The CEC's much touted Public Interest Energy Research (PIER) program will disburse $68.1 million yearly to research, development and demonstration (RD&D) of energy projects over the next four years. Eleven of the 185 proposals received by the March deadline were wind related, according to CEC head Bill Keese. At the recent American Wind Energy Association Windpower '98 conference he had also said the CEC hoped to help boost installed wind capacity in California to 2000 MW within the next four years. The recommendations for PIER awards were announced May 22. The matter was then to be reviewed in late June by the full commission.
"Wind got screwed," is the comment of one long time industry member who requested anonymity and who was involved in a losing proposal. "I'm very disappointed that more wasn't funded. I couldn't believe it, especially compared with what Keese had said at the conference." Although this reaction was typical, few in the industry dared openly criticise the proposed funding for fear that in doing so they would harm their chances of being chosen for awards in a future PIER solicitation.
Major players favoured
Proposed awards were in three categories: renewables, environmentally preferred advanced generation, and environmental research. The PIER program, launched as part of California's restructuring effort, is to support RD&D in science and technology that would not get adequate finance under a competitive, regulated market. That is, it is to compensate for the research that utilities might have done before California's four year transition to a deregulated market started on April 1. Even so, the CEC's proposed awards seem oriented to the same major players and established corporations operating in the California market before deregulation.
Photovoltaics awards dominated the renewables category, getting more than half of the $6.6 million proposed for ten projects. The wind winner, the Wind Turbine Company, requested $950,000 for a "next turbine development project," amounting to 14% of the total for renewables. The wind turbine manufacturer, based in Bellevue near Seattle, has previously received money from the National Renewable Energy Laboratory (NREL) and is still developing its technology. In addition, a single geothermal proposal, with the Department of Energy's Lawrence Livermore National Laboratory as one of the co-applicants, got 21% of the cash in that category.
Of the three proposals recommended for energy related environmental research, one seems to be wind related. The University of California at Santa Cruz is recommended to receive $675,000 for research on tracking the results of efforts to mitigate golden eagle deaths linked to energy. Even if the project title is general, the issue of eagle kills is considered wind's most serious environmental consequence in California.
The largest award in this entire round of PIER was in the environment category, for almost $2.9 million for a study on electro-technology and potable water. The applicant is part of Edison, the same group that includes the giant utility Southern California Edison. The third proposal recommended for an award, for $2.2 million, was a study by the Electric Power Research Institute (EPRI) into the effects of global warming on California.
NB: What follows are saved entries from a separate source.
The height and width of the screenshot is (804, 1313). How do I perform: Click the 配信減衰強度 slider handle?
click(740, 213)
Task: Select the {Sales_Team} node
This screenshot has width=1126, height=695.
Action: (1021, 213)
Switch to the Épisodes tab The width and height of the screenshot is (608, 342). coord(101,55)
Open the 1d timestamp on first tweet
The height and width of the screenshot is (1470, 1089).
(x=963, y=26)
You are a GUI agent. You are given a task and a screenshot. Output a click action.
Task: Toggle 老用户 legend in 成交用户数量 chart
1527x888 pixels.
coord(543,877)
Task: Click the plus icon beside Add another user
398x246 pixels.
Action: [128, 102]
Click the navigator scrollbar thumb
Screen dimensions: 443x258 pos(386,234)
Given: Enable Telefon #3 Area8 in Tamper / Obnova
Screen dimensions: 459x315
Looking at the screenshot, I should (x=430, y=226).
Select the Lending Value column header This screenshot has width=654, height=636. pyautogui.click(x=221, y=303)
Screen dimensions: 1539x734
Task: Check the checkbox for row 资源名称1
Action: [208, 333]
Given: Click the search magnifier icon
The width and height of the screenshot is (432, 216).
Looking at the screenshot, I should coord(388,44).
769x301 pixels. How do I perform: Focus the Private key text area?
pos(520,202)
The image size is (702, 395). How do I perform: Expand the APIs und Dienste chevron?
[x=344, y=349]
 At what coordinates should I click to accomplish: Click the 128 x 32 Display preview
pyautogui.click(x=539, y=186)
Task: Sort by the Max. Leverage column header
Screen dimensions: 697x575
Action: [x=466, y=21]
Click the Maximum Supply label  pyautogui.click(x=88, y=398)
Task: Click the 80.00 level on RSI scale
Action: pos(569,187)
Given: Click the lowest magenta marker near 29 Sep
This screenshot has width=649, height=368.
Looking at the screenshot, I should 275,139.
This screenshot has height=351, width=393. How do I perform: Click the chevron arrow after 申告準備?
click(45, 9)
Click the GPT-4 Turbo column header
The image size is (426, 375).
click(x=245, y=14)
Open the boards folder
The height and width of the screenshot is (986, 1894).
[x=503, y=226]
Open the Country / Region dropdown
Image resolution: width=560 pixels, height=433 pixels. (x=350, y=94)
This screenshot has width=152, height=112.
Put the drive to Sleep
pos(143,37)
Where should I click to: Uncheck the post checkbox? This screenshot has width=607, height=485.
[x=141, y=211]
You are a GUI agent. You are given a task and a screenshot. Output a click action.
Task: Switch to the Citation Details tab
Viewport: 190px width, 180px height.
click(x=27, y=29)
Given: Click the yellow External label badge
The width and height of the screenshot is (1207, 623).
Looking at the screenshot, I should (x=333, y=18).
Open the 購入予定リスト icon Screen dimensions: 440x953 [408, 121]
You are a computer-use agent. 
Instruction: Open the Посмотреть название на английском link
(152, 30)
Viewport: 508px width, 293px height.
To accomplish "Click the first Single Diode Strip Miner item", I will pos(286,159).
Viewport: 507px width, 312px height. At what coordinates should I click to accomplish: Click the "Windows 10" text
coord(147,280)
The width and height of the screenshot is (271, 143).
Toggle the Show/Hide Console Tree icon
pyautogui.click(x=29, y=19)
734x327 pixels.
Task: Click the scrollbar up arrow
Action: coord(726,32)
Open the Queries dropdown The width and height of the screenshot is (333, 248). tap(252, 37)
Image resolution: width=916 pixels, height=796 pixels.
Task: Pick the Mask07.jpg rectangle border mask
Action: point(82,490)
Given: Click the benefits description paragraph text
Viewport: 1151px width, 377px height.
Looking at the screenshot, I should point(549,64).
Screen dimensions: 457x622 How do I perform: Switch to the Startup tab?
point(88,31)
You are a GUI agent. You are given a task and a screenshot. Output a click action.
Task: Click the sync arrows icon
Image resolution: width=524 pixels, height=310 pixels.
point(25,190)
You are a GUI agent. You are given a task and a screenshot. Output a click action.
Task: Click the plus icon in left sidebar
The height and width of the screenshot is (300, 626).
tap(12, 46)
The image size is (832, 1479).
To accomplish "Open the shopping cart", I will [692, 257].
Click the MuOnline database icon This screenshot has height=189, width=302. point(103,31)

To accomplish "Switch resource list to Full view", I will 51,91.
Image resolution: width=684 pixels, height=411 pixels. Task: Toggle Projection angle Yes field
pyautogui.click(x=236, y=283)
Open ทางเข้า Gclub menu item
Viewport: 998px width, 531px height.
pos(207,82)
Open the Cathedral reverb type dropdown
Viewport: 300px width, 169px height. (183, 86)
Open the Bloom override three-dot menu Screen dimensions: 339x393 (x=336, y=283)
The final category of advanced generation -- more efficient use of natural resources and more benign technologies -- was dominated by fuel cells and gas turbines. Another wind proposal, a new wind resource model and atlas by Brower & Co, appeared to have passed the technical evaluation but was not recommended for an award. The applicant, based in Massachusetts, is headed by energy and environmental consultant Michael Brower.
A total of 117 proposals were disqualified on the basis of their technical scores. Five of them were explicitly wind related. The California State University in Sacramento requested $718,000 to study significant mitigation of raptor deaths in the Altamont Pass. Judd Howell & Associates also proposed a bird project, a wind turbine model validation to reduce the risk of bird mortality. EPRI's proposal, for $740,000, was for advancing next generation wind technology and expanding its use in California. The Rahus Institute unsuccessfully proposed a $382,000 project on a database and mapping tool for the California wind resource. And an applicant named the California Wind Electric Company suggested an $824,000 project on multi-megawatt wind technology.
Twenty-six proposals were disqualified on the basis of their eligibility, completeness or feasibility. Of the 26, six were obviously wind-related. Windlite Corp, headed by long-time industry member Bob Lynette, most recently of FloWind Corp, had suggested a $679,000 project on developing an advanced hybrid energy system for distributed generation. Windflower Corp, based near San Diego, proposed three projects that were also disqualified: a $996,000 project on using the Internet and Intranet to increase wind turbine efficiency and to reduce O&M costs. It suggested a $1.99 million project on producing three small wind turbines for boat, home, hotel or small factory application. And it requested $2.8 million for a project that would produce two new wind turbine technologies. The southern California company says its Windflower design, with six blades, is more efficient than other designs.
The two other wind related awards that were disqualified both involved blades. Bio Chemical Technology Aerospace suggested an $802,000 project on advanced composite blade design. And TPI Composites requested $250,000 to improve the manufacturing of blades for the Kenetech 56-100 turbine.